(DATASET ENTRIES begins)

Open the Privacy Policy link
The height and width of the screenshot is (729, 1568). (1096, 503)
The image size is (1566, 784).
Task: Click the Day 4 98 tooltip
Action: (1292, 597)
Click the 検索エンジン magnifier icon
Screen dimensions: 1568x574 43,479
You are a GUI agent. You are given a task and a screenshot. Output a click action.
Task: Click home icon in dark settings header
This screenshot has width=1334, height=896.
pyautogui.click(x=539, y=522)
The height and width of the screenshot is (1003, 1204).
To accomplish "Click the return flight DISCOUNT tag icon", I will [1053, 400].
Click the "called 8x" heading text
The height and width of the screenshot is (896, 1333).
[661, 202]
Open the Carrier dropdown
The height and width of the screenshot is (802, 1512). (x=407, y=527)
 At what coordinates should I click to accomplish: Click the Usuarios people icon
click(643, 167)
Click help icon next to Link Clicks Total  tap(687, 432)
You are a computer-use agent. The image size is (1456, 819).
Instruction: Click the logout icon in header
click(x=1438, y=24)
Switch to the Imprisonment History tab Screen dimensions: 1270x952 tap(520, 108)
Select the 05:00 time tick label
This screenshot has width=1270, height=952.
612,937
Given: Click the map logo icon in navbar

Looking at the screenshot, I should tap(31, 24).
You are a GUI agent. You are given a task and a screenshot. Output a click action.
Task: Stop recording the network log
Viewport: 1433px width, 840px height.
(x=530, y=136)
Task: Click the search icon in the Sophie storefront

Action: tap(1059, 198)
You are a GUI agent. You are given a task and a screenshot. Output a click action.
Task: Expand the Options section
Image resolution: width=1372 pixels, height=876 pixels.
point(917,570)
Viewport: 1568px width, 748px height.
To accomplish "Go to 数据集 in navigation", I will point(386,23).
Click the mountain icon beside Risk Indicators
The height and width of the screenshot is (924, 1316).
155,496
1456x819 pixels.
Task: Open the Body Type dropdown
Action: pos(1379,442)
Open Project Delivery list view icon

(DATASET ENTRIES ends)

• EXERCISE REQUIREMENTS:
Among the entries above, the lines between the ones containing "This screenshot has width=1334, height=896." and "Select the 05:00 time tick label", inclusive, are to be transcribed exactly. No other line is to be given.

• RESPONSE:
This screenshot has width=1334, height=896.
pyautogui.click(x=539, y=522)
The height and width of the screenshot is (1003, 1204).
To accomplish "Click the return flight DISCOUNT tag icon", I will [1053, 400].
Click the "called 8x" heading text
The height and width of the screenshot is (896, 1333).
[661, 202]
Open the Carrier dropdown
The height and width of the screenshot is (802, 1512). (x=407, y=527)
 At what coordinates should I click to accomplish: Click the Usuarios people icon
click(643, 167)
Click help icon next to Link Clicks Total  tap(687, 432)
You are a computer-use agent. The image size is (1456, 819).
Instruction: Click the logout icon in header
click(x=1438, y=24)
Switch to the Imprisonment History tab Screen dimensions: 1270x952 tap(520, 108)
Select the 05:00 time tick label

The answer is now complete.